Directions:
Exactly as they stand, the data below are to be printed again.

Stored data entries
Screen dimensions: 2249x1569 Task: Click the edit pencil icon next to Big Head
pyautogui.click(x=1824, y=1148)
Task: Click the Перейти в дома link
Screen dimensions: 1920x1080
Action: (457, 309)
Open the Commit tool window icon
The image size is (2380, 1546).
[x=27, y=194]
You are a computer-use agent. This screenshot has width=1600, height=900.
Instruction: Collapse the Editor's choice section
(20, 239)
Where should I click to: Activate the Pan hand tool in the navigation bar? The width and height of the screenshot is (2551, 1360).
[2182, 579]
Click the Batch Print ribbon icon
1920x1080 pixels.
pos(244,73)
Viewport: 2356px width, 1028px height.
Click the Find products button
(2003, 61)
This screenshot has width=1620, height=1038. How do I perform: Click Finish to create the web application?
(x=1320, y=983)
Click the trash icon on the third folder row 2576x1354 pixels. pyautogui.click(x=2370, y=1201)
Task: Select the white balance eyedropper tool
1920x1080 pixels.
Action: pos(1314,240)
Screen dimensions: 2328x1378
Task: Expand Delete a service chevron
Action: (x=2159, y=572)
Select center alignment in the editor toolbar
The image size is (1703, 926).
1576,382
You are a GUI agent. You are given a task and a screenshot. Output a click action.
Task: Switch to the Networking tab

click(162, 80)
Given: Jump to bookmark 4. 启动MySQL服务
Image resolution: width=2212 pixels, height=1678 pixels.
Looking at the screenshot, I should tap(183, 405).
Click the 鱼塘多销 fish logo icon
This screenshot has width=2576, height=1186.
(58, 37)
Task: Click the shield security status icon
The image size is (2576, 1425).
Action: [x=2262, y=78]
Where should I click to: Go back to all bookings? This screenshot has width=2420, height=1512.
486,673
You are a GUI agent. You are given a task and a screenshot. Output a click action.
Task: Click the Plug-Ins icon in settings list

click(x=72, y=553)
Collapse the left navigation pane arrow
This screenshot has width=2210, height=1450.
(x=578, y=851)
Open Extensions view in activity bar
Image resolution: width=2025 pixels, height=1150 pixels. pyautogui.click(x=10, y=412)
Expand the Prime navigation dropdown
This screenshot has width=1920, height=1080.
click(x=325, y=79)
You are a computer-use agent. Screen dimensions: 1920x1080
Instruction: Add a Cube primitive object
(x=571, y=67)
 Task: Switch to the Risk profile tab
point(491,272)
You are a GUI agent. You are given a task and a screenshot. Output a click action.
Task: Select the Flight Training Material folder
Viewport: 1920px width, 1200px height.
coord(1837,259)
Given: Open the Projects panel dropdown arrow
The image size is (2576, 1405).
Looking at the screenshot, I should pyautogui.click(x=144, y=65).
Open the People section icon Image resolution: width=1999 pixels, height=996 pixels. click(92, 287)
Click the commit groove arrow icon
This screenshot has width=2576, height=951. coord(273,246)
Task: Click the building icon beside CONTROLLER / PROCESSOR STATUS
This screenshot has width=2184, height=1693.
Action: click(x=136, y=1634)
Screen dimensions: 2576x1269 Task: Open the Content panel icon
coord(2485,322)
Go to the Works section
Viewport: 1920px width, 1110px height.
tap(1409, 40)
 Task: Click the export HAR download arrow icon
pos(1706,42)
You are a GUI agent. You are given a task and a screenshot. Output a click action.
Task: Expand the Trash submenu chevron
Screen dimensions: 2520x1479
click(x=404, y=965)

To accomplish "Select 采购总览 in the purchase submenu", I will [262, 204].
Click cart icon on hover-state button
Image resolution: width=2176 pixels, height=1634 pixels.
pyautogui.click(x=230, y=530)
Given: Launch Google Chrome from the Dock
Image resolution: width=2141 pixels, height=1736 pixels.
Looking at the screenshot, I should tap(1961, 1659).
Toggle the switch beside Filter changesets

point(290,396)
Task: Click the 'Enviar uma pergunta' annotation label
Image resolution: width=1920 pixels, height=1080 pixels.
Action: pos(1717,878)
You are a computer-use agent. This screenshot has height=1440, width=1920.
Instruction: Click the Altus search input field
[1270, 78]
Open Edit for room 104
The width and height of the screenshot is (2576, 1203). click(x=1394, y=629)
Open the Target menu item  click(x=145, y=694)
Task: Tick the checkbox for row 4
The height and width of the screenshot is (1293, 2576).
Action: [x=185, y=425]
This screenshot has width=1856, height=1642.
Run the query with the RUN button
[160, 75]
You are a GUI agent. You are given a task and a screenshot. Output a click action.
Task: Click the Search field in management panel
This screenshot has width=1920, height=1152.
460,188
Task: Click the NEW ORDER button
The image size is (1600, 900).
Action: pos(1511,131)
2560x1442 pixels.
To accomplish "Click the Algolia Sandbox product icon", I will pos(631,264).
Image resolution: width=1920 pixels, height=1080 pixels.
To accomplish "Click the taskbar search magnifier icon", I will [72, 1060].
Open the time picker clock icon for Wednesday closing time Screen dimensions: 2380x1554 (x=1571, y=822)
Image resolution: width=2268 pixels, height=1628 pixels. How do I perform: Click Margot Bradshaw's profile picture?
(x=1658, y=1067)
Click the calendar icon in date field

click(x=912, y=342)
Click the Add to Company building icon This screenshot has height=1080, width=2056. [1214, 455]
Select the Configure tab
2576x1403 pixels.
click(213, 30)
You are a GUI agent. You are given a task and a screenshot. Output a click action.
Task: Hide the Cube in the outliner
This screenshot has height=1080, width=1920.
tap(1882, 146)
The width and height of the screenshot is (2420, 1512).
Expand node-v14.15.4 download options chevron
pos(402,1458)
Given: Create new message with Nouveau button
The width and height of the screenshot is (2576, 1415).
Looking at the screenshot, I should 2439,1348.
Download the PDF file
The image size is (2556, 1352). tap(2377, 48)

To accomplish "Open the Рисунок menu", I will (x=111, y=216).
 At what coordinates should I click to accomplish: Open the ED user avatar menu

Response:
Screen dimensions: 2249x1569 Task: Click the edit pencil icon next to Big Head
pyautogui.click(x=1824, y=1148)
Task: Click the Перейти в дома link
Screen dimensions: 1920x1080
Action: (457, 309)
Open the Commit tool window icon
The image size is (2380, 1546).
[x=27, y=194]
You are a computer-use agent. This screenshot has width=1600, height=900.
Instruction: Collapse the Editor's choice section
(20, 239)
Where should I click to: Activate the Pan hand tool in the navigation bar? The width and height of the screenshot is (2551, 1360).
[2182, 579]
Click the Batch Print ribbon icon
1920x1080 pixels.
pos(244,73)
Viewport: 2356px width, 1028px height.
Click the Find products button
(2003, 61)
This screenshot has width=1620, height=1038. How do I perform: Click Finish to create the web application?
(x=1320, y=983)
Click the trash icon on the third folder row 2576x1354 pixels. pyautogui.click(x=2370, y=1201)
Task: Select the white balance eyedropper tool
1920x1080 pixels.
Action: pos(1314,240)
Screen dimensions: 2328x1378
Task: Expand Delete a service chevron
Action: (x=2159, y=572)
Select center alignment in the editor toolbar
The image size is (1703, 926).
1576,382
You are a GUI agent. You are given a task and a screenshot. Output a click action.
Task: Switch to the Networking tab

click(162, 80)
Given: Jump to bookmark 4. 启动MySQL服务
Image resolution: width=2212 pixels, height=1678 pixels.
Looking at the screenshot, I should tap(183, 405).
Click the 鱼塘多销 fish logo icon
This screenshot has width=2576, height=1186.
(58, 37)
Task: Click the shield security status icon
The image size is (2576, 1425).
Action: [x=2262, y=78]
Where should I click to: Go back to all bookings? This screenshot has width=2420, height=1512.
486,673
You are a GUI agent. You are given a task and a screenshot. Output a click action.
Task: Click the Plug-Ins icon in settings list

click(x=72, y=553)
Collapse the left navigation pane arrow
This screenshot has width=2210, height=1450.
(x=578, y=851)
Open Extensions view in activity bar
Image resolution: width=2025 pixels, height=1150 pixels. pyautogui.click(x=10, y=412)
Expand the Prime navigation dropdown
This screenshot has width=1920, height=1080.
click(x=325, y=79)
You are a computer-use agent. Screen dimensions: 1920x1080
Instruction: Add a Cube primitive object
(x=571, y=67)
 Task: Switch to the Risk profile tab
point(491,272)
You are a GUI agent. You are given a task and a screenshot. Output a click action.
Task: Select the Flight Training Material folder
Viewport: 1920px width, 1200px height.
coord(1837,259)
Given: Open the Projects panel dropdown arrow
The image size is (2576, 1405).
Looking at the screenshot, I should pyautogui.click(x=144, y=65).
Open the People section icon Image resolution: width=1999 pixels, height=996 pixels. click(92, 287)
Click the commit groove arrow icon
This screenshot has width=2576, height=951. coord(273,246)
Task: Click the building icon beside CONTROLLER / PROCESSOR STATUS
This screenshot has width=2184, height=1693.
Action: click(x=136, y=1634)
Screen dimensions: 2576x1269 Task: Open the Content panel icon
coord(2485,322)
Go to the Works section
Viewport: 1920px width, 1110px height.
tap(1409, 40)
 Task: Click the export HAR download arrow icon
pos(1706,42)
You are a GUI agent. You are given a task and a screenshot. Output a click action.
Task: Expand the Trash submenu chevron
Screen dimensions: 2520x1479
click(x=404, y=965)

To accomplish "Select 采购总览 in the purchase submenu", I will [262, 204].
Click cart icon on hover-state button
Image resolution: width=2176 pixels, height=1634 pixels.
pyautogui.click(x=230, y=530)
Given: Launch Google Chrome from the Dock
Image resolution: width=2141 pixels, height=1736 pixels.
Looking at the screenshot, I should tap(1961, 1659).
Toggle the switch beside Filter changesets

point(290,396)
Task: Click the 'Enviar uma pergunta' annotation label
Image resolution: width=1920 pixels, height=1080 pixels.
Action: pos(1717,878)
You are a computer-use agent. This screenshot has height=1440, width=1920.
Instruction: Click the Altus search input field
[1270, 78]
Open Edit for room 104
The width and height of the screenshot is (2576, 1203). click(x=1394, y=629)
Open the Target menu item  click(x=145, y=694)
Task: Tick the checkbox for row 4
The height and width of the screenshot is (1293, 2576).
Action: [x=185, y=425]
This screenshot has width=1856, height=1642.
Run the query with the RUN button
[160, 75]
You are a GUI agent. You are given a task and a screenshot. Output a click action.
Task: Click the Search field in management panel
This screenshot has width=1920, height=1152.
460,188
Task: Click the NEW ORDER button
The image size is (1600, 900).
Action: pos(1511,131)
2560x1442 pixels.
To accomplish "Click the Algolia Sandbox product icon", I will pos(631,264).
Image resolution: width=1920 pixels, height=1080 pixels.
To accomplish "Click the taskbar search magnifier icon", I will [72, 1060].
Open the time picker clock icon for Wednesday closing time Screen dimensions: 2380x1554 (x=1571, y=822)
Image resolution: width=2268 pixels, height=1628 pixels. How do I perform: Click Margot Bradshaw's profile picture?
(x=1658, y=1067)
Click the calendar icon in date field

click(x=912, y=342)
Click the Add to Company building icon This screenshot has height=1080, width=2056. [1214, 455]
Select the Configure tab
2576x1403 pixels.
click(213, 30)
You are a GUI agent. You are given a task and a screenshot. Output a click action.
Task: Hide the Cube in the outliner
This screenshot has height=1080, width=1920.
tap(1882, 146)
The width and height of the screenshot is (2420, 1512).
Expand node-v14.15.4 download options chevron
pos(402,1458)
Given: Create new message with Nouveau button
The width and height of the screenshot is (2576, 1415).
Looking at the screenshot, I should 2439,1348.
Download the PDF file
The image size is (2556, 1352). tap(2377, 48)

To accomplish "Open the Рисунок menu", I will (x=111, y=216).
 At what coordinates should I click to accomplish: Open the ED user avatar menu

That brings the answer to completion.